(Saved entries)
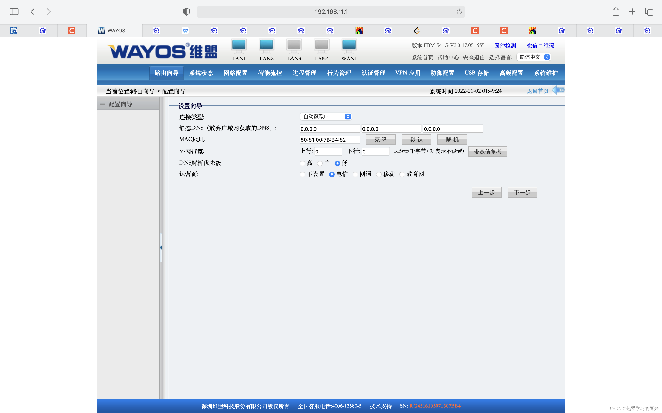Show the tab overview icon

coord(649,12)
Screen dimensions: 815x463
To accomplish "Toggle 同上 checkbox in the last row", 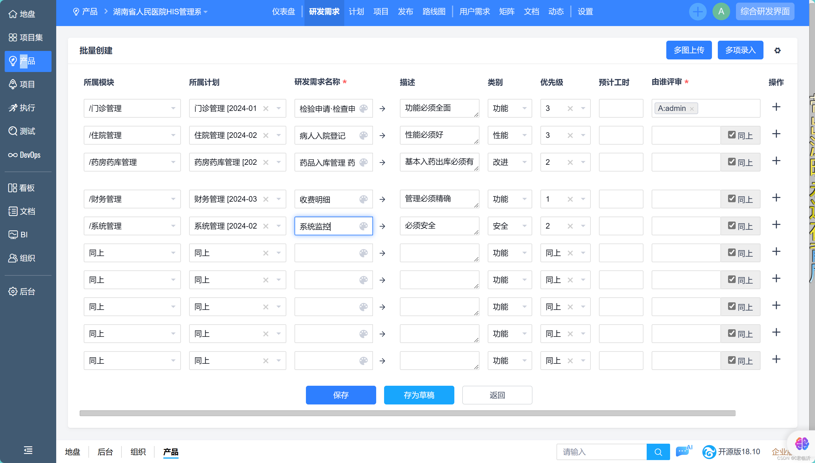I will [732, 360].
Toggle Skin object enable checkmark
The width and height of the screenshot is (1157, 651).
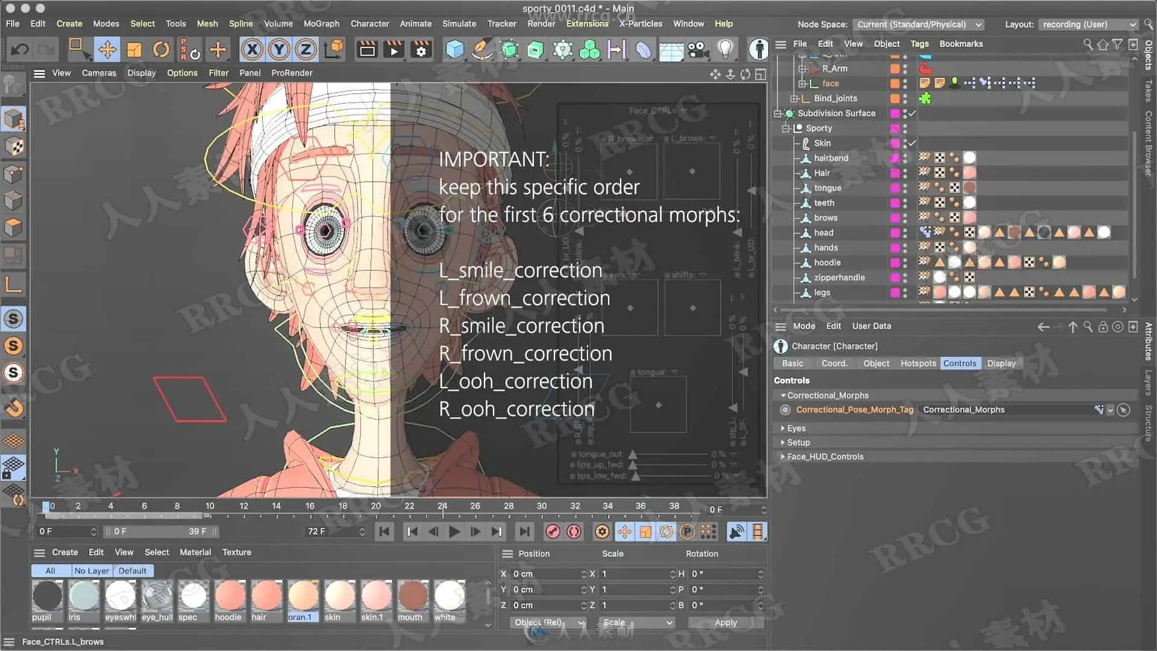coord(912,143)
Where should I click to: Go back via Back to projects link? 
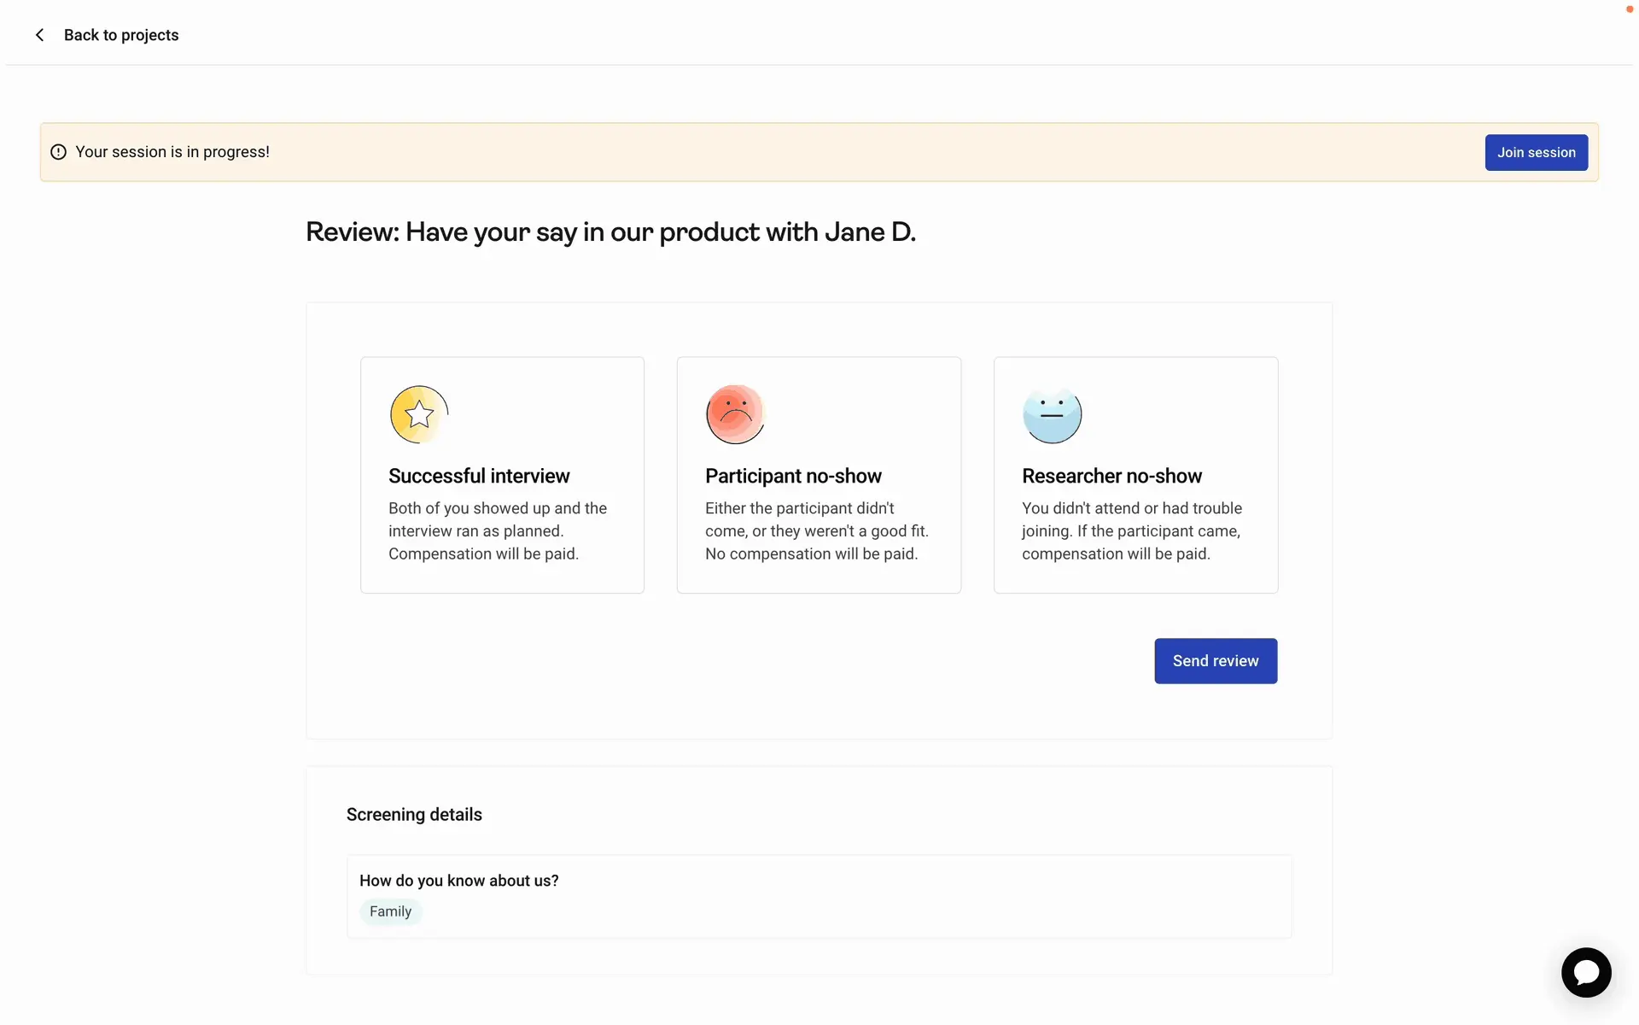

■ **Instructions for the task**
Quote exactly, and nothing besides, the lines from the one with "Toggle Skin object enable checkmark" through the end of the records above; include both ends and omit the pictures.

■ **Output of the task**
Toggle Skin object enable checkmark
The width and height of the screenshot is (1157, 651).
coord(912,143)
Where should I click to: Go back via Back to projects link? 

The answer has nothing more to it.